━━ Exercise data

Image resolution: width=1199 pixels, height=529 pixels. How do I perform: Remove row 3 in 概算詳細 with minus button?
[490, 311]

━━━━
━━ Exercise data

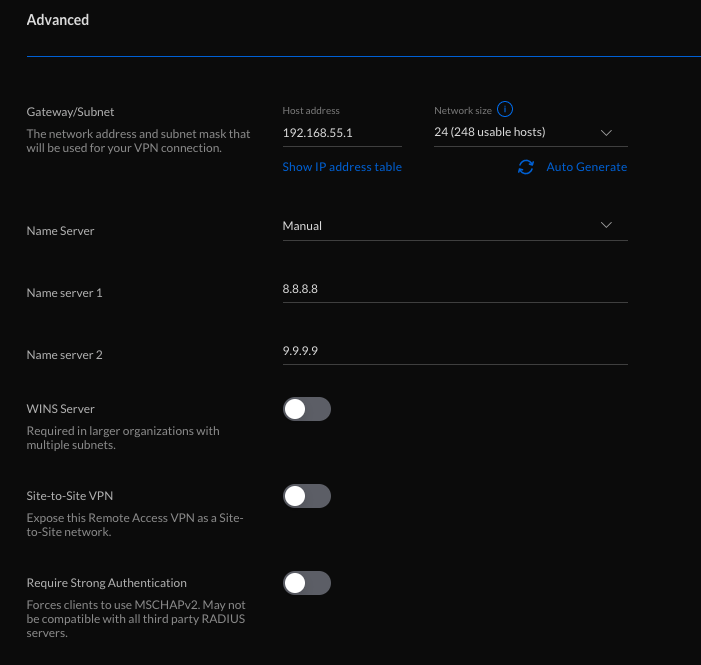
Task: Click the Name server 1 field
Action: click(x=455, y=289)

━━━━
━━ Exercise data

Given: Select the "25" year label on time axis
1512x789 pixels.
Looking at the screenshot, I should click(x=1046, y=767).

━━━━

- Short exercise: Gather every line in the records above that contains the word "pixels" and copy each one unchanged.

- The result:
Image resolution: width=1199 pixels, height=529 pixels. How do I perform: Remove row 3 in 概算詳細 with minus button?
1512x789 pixels.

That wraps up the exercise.